Dorothy Kirsten

Dorothy Kirsten

American opera singer (soprano)
Date of Birth: 06.07.1910
Country: USA

  1. Biography of Dorothy Kirsten
  2. Early Life and Career
  3. Operatic Career
  4. Later Life and Legacy

Biography of Dorothy Kirsten

Dorothy Kirsten, an American opera singer (soprano), was born on July 6, 1910, in Montclair, New Jersey. Her mother was an organist and music teacher, her grandfather was a conductor, and her second cousin was an opera singer.

Dorothy Kirsten

Early Life and Career

Kirsten finished high school at the age of 16 and worked at the 'Singer' sewing company and 'New Jersey Bell' telephone company while studying vocal music in her free time. Her teacher, Louis Darnay, eventually hired her as a secretary and maid.

Dorothy Kirsten

By the late 1930s, Kirsten was regularly performing on radio station WINS and developing her professional career. She became a member of Kate Smith's choir and a vocalist for pop orchestras. In 1938, she studied under Grace Moore while in Rome with Astolfo Pescia.

Dorothy Kirsten

World War II interrupted Kirsten's European career, and she returned to the United States in 1939. She performed at the International Fair in New York and had her own radio program called 'Keepsakes' from 1943 to 1944.

Operatic Career

In 1943, Kirsten sang soprano at the Philadelphia La Scala Opera Company (PLSOC), where she remained until 1947. Her debut outside the city was on May 18, 1943, in Pittsburgh, performing the role of Mimi in Giacomo Puccini's opera 'La Boheme' alongside Nino Martini and Carlo Morelli.

During the 1943-1944 theater season, PLSOC performed at the Academy of Music concert hall, where Kirsten played Mimi multiple times and sang the role of Nedda in 'Pagliacci' with Giovanni Martinelli as Canio. She went on tour with the theater to Detroit in October 1943 and opened the 1944-1945 season as Micaela in Georges Bizet's opera 'Carmen' alongside Bruna Castagna.

Kirsten also toured with the theater to Cleveland and Washington, D.C., where she played Marguerite in Charles Gounod's opera 'Faust' in February 1946.
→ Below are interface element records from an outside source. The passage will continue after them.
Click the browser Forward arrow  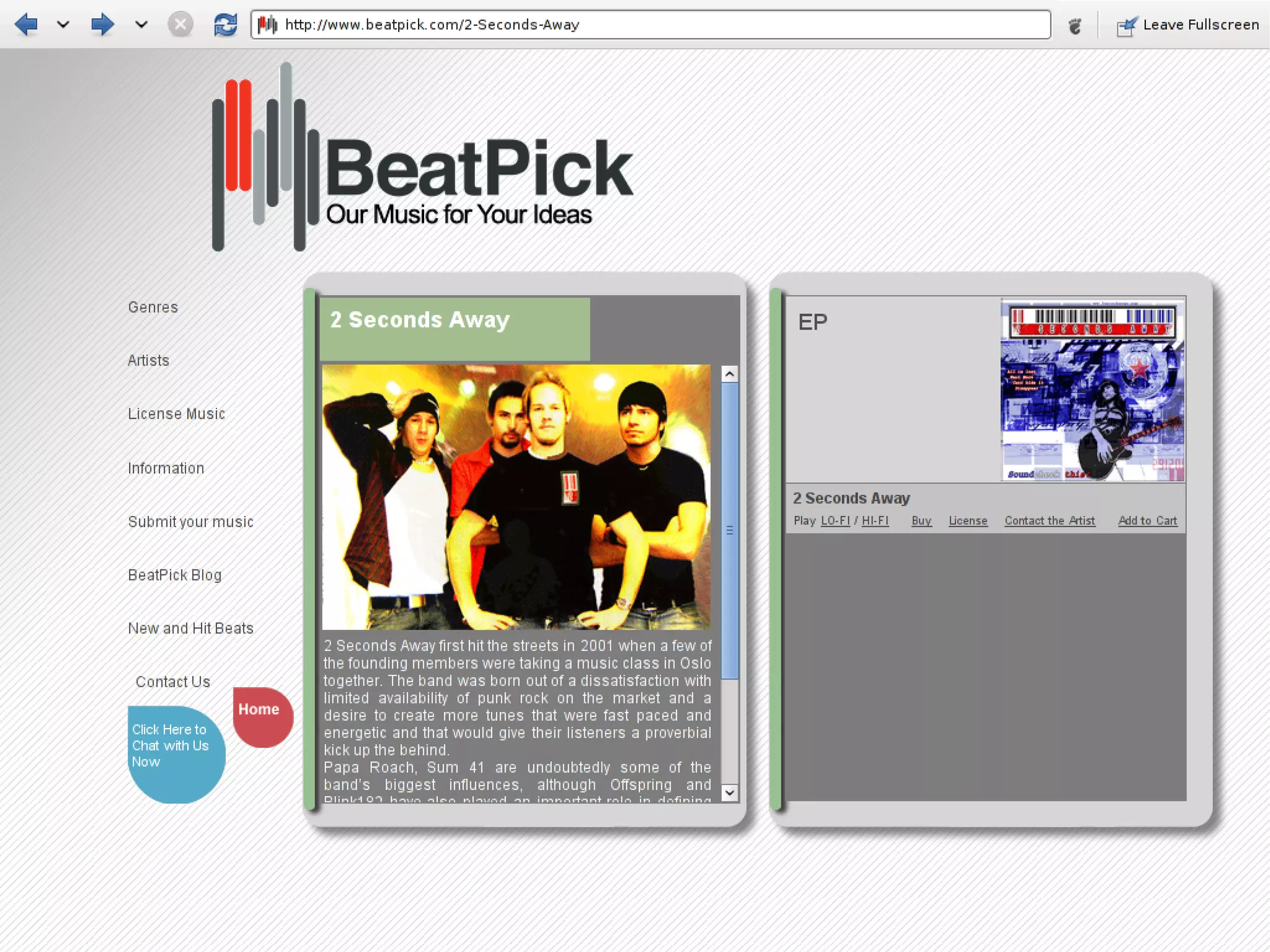pyautogui.click(x=102, y=25)
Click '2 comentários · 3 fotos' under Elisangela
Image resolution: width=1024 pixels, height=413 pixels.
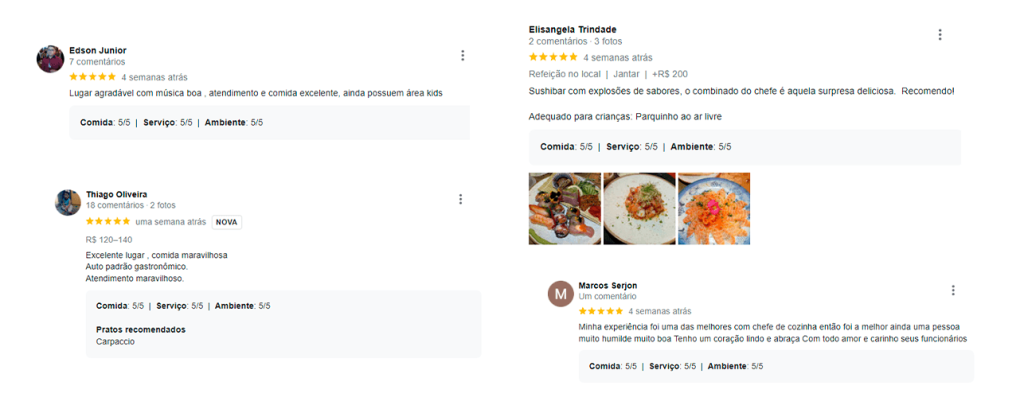pos(575,41)
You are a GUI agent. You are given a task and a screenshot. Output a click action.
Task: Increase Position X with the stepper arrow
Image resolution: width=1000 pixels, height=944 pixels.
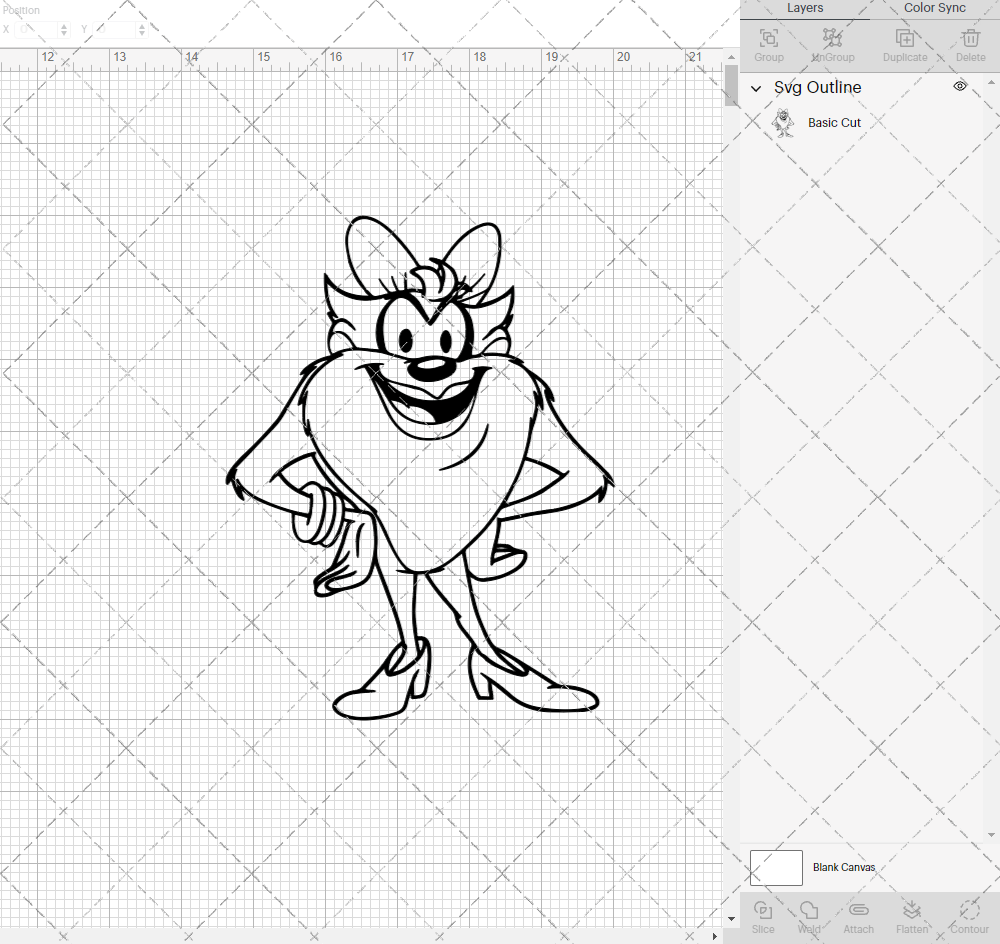[63, 25]
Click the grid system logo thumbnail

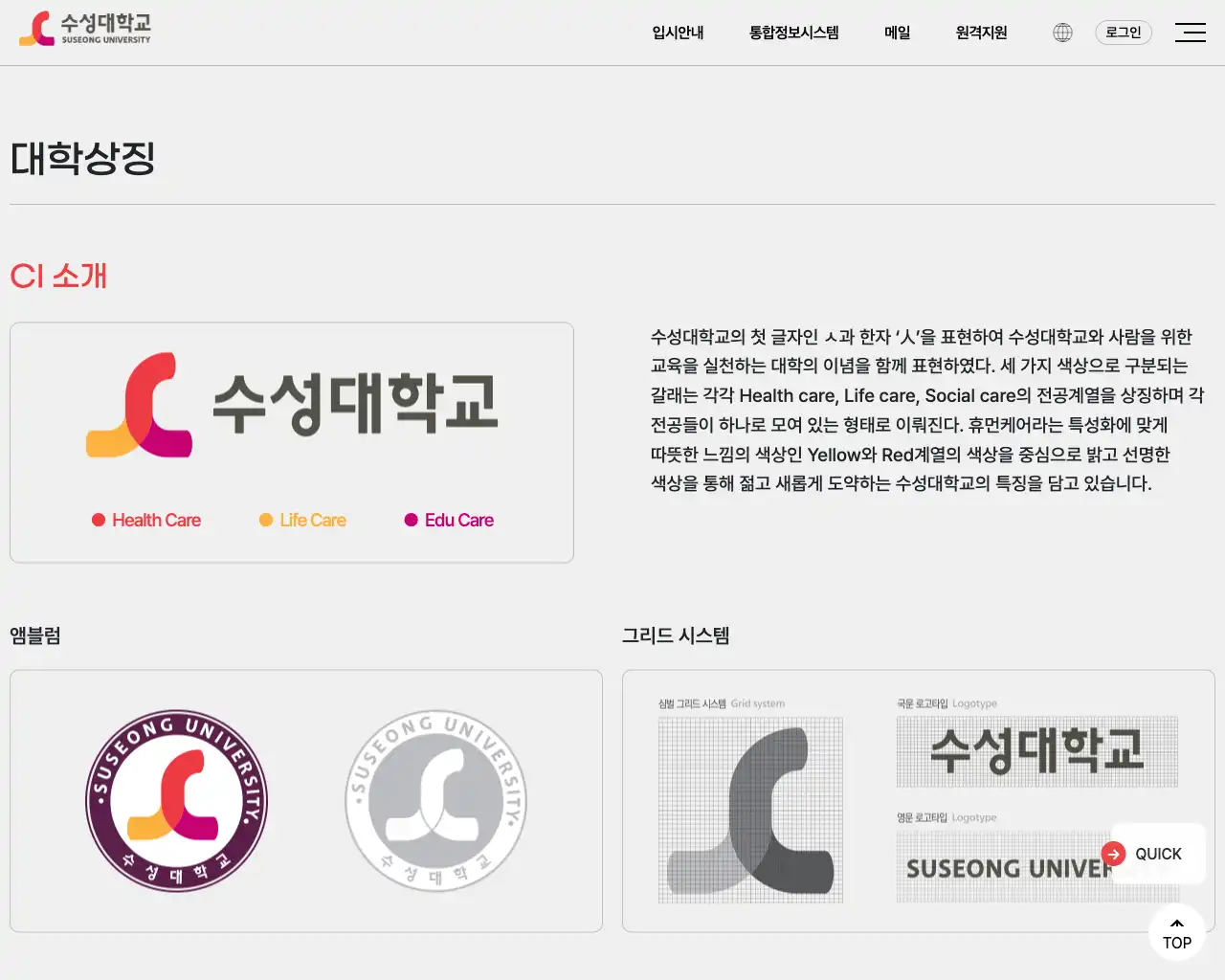click(x=750, y=809)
In December 1949, Kirsten recorded the opera 'Manon Lescaut' with renowned tenor Jussi Björling. Her final season with PLSOC was in 1946-1947, during which she performed as Cio-cio-san in 'Madama Butterfly' and Juliette in 'Roméo et Juliette'.

In September 1945, Kirsten made her debut at the Metropolitan Opera as Mimi in 'La Boheme' and worked with the renowned New York theater for three consecutive years. She primarily performed in the United States but occasionally traveled to Europe. In 1962, she visited the USSR, performing as Violetta in 'La Traviata' at the Bolshoi Theatre.

Kirsten's singing could be heard on the American premieres of William Walton's opera 'Troilus and Cressida' and Francis Poulenc's opera 'Dialogues of the Carmelites' in San Francisco. She also performed on radio with Frank Sinatra, Bing Crosby, Nelson Eddy, and Perry Como.

In addition to her operatic career, Kirsten appeared in two films: the musical comedy 'Mr. Music' in 1951 and the musical drama 'The Great Caruso' in 1951.

Later Life and Legacy

Kirsten's final performance took place on January 10, 1979, at the Metropolitan Opera, where she played Floria Tosca in the opera 'Tosca'. She published her autobiography 'A Time to Sing' in 1982.

Kirsten was married three times. Her first marriage to Edward MacKayes Oates ended in 1949. She married Eugene Chapman in 1951, but he passed away three years later. Her third husband, neurosurgeon Douglas French, died in 1989.

Kirsten suffered a stroke on November 5, 1992, and passed away from complications on November 18, 1992, in Los Angeles, California.